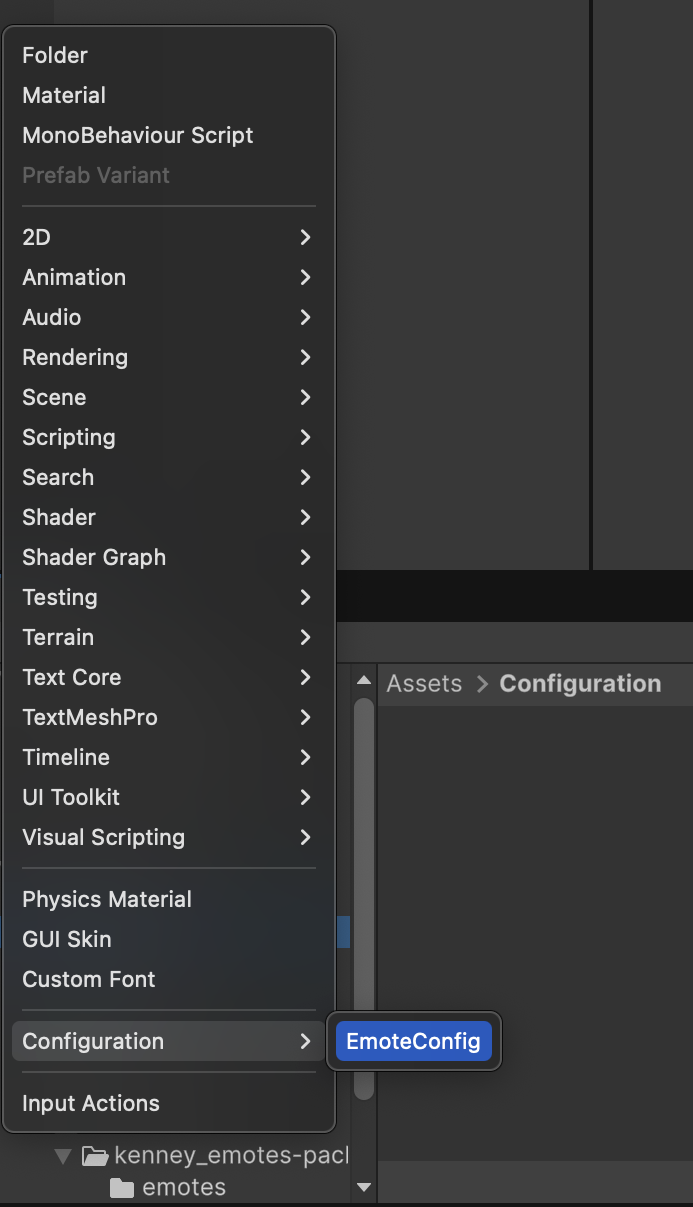Click the Custom Font menu entry

(89, 980)
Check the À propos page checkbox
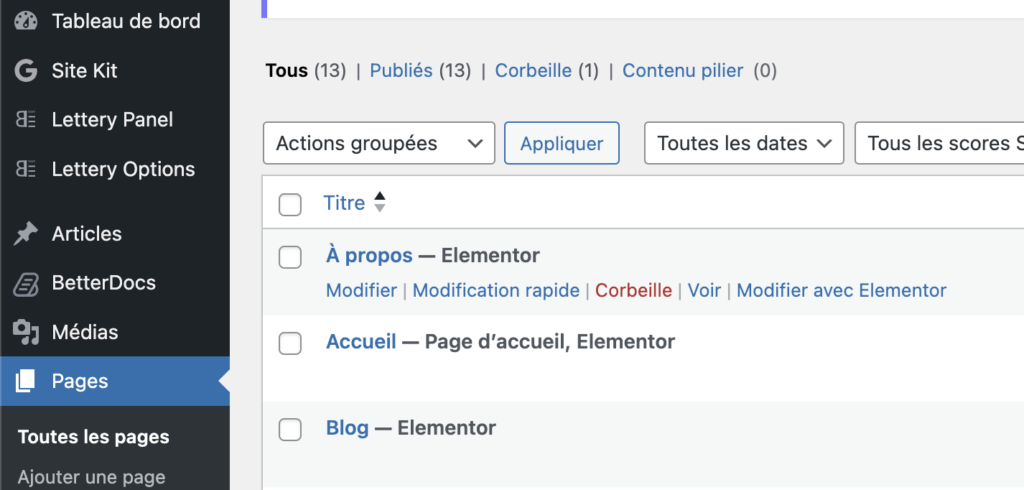 point(290,257)
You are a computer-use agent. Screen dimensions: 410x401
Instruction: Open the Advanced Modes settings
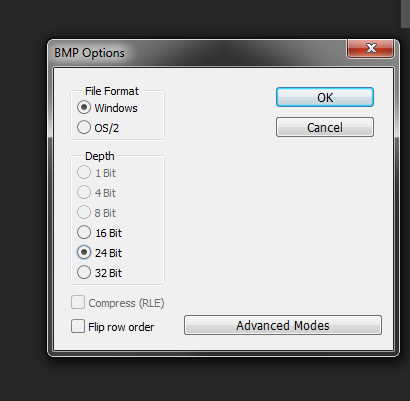pos(283,325)
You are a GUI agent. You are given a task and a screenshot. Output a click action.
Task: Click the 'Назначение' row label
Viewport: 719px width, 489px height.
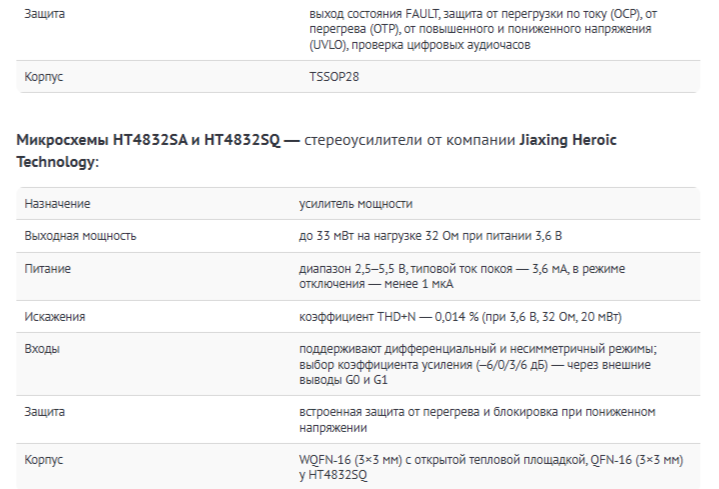tap(57, 204)
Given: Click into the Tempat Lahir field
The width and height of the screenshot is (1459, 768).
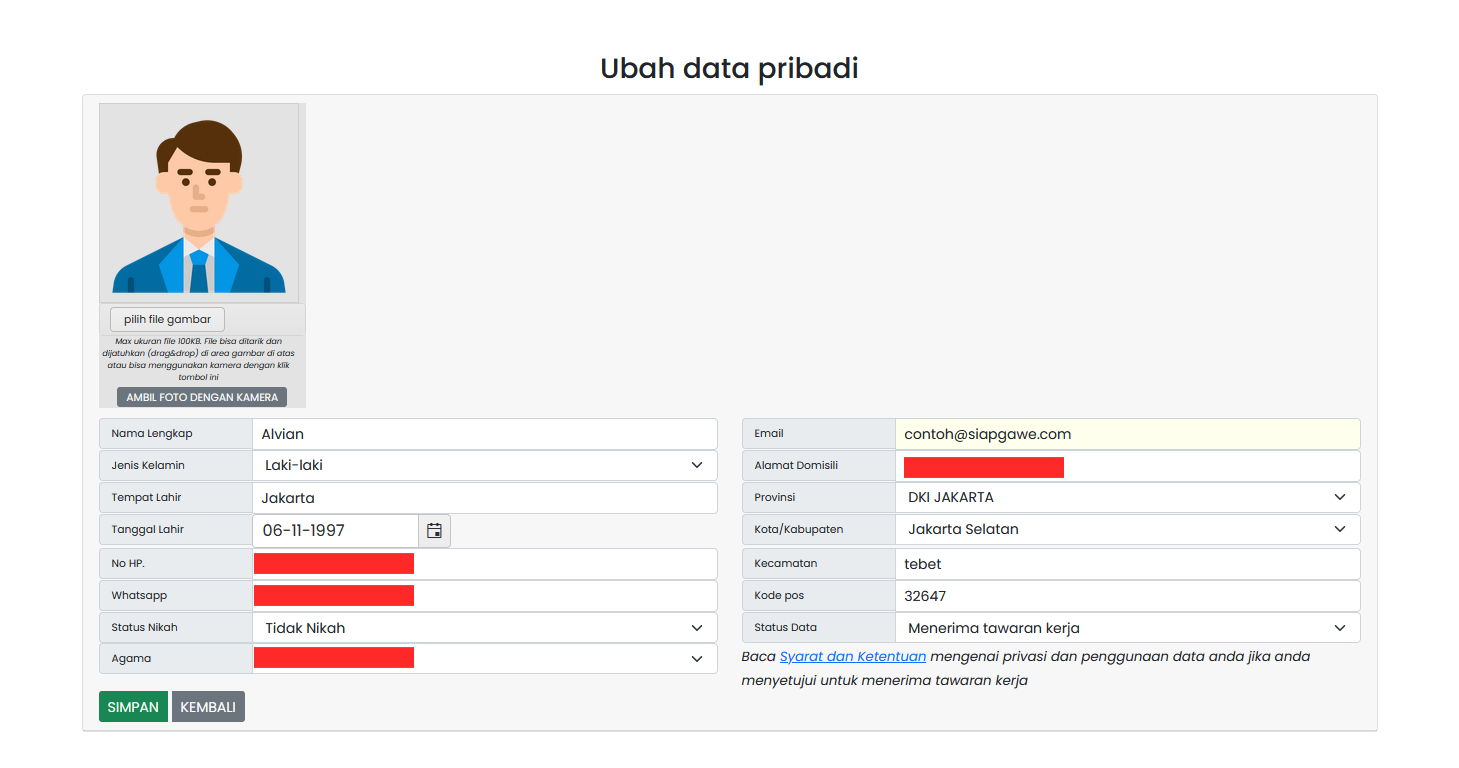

══════

### [TRY IT]
Only the lines from the one containing "Viewport: 719px width, 489px height." through the end of the records are wanted, set down exactly and without their pictures.

### [RESULT OF THE EXERCISE]
Viewport: 719px width, 489px height.
tap(57, 204)
Given: Click into the Tempat Lahir field
The width and height of the screenshot is (1459, 768).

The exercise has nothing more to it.